▶ _Exercise_: Below are the records; pull every line that includes "computer".

[[ Supplied data, beginning ]]

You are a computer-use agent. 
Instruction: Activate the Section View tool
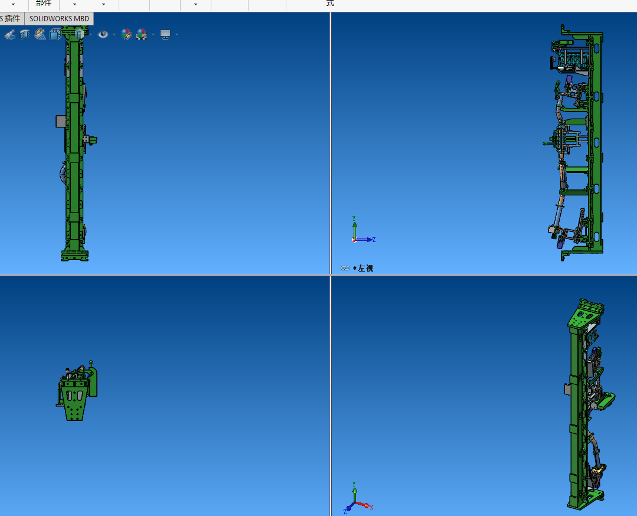25,35
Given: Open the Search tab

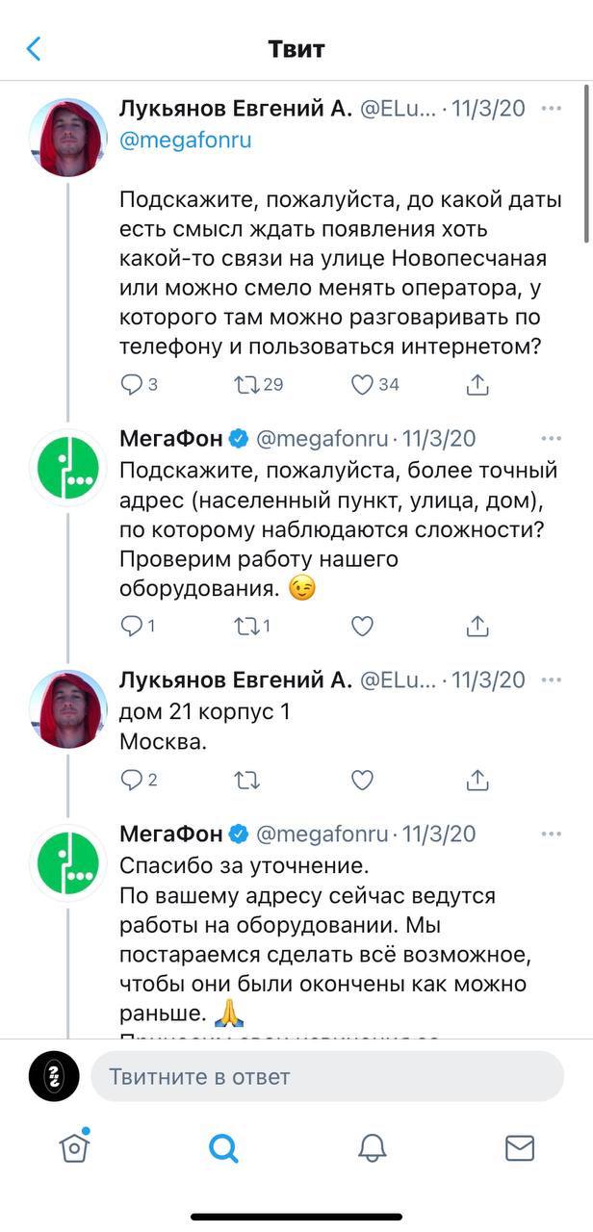Looking at the screenshot, I should point(223,1147).
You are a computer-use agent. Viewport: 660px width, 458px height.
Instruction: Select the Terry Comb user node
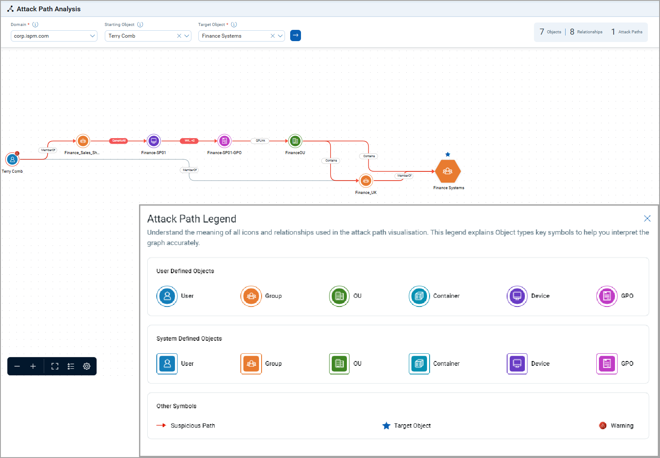coord(12,159)
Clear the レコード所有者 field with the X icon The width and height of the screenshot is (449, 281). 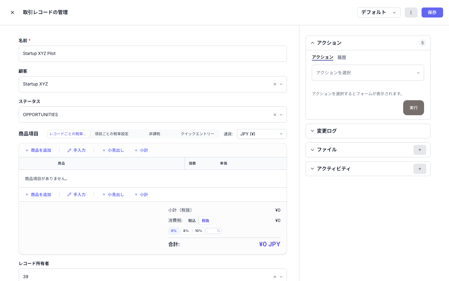pos(275,277)
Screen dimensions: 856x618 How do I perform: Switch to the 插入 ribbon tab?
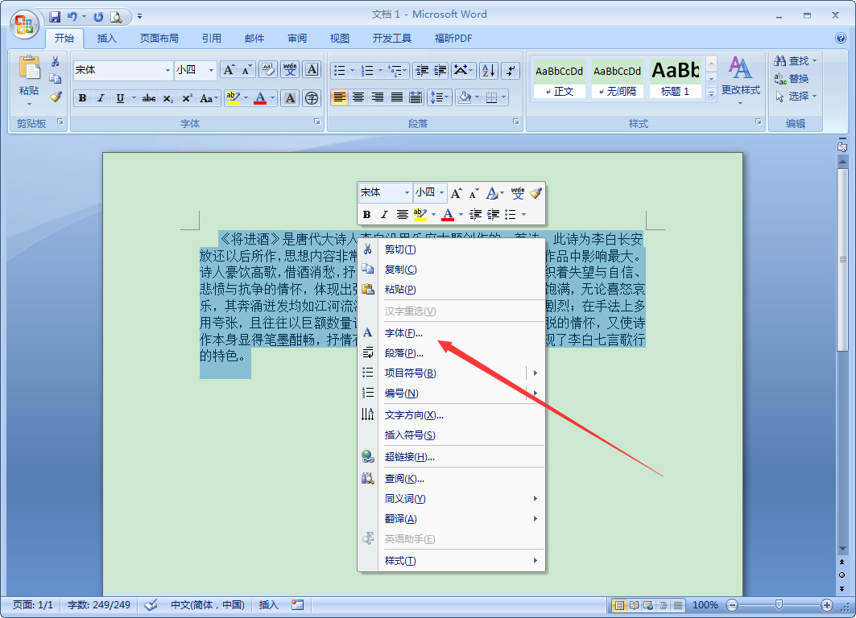pyautogui.click(x=108, y=38)
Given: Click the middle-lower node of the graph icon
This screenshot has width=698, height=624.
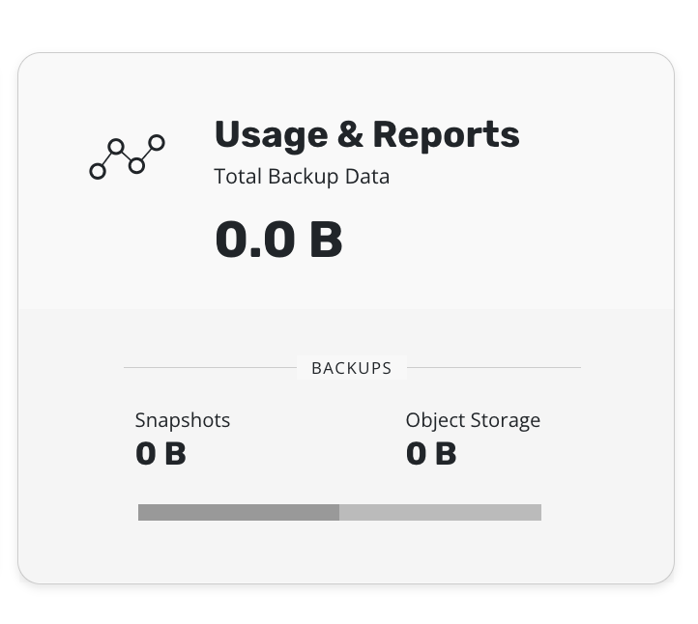Looking at the screenshot, I should [136, 166].
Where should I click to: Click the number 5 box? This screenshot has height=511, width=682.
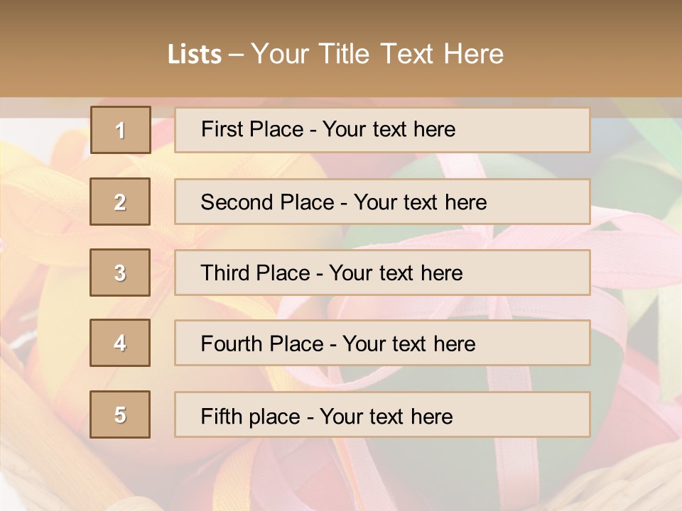(x=120, y=414)
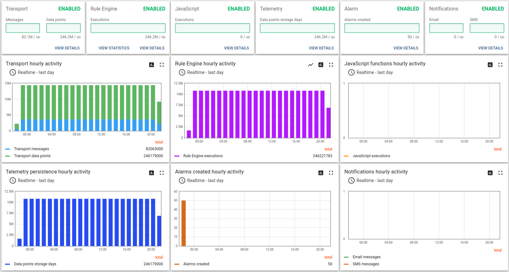Viewport: 509px width, 272px height.
Task: Expand Transport hourly activity to fullscreen
Action: [162, 65]
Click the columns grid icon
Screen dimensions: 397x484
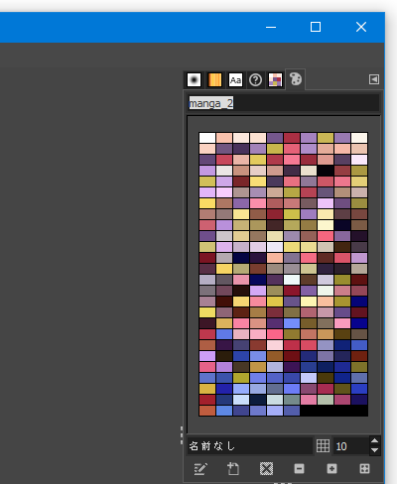[x=323, y=446]
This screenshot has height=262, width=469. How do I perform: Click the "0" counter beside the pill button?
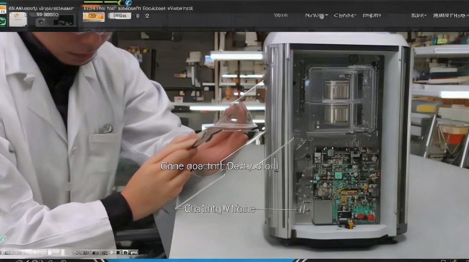point(137,16)
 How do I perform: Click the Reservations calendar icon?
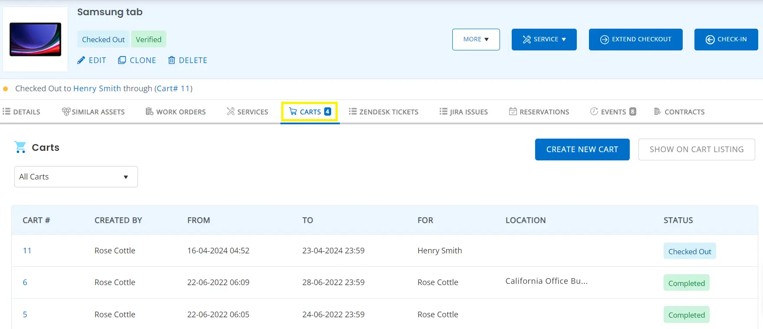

[[ Supplied data, end ]]

▶ _Solution to the problem_:
You are a computer-use agent. 
You are a computer-use agent. Viewport: 660px width, 458px height.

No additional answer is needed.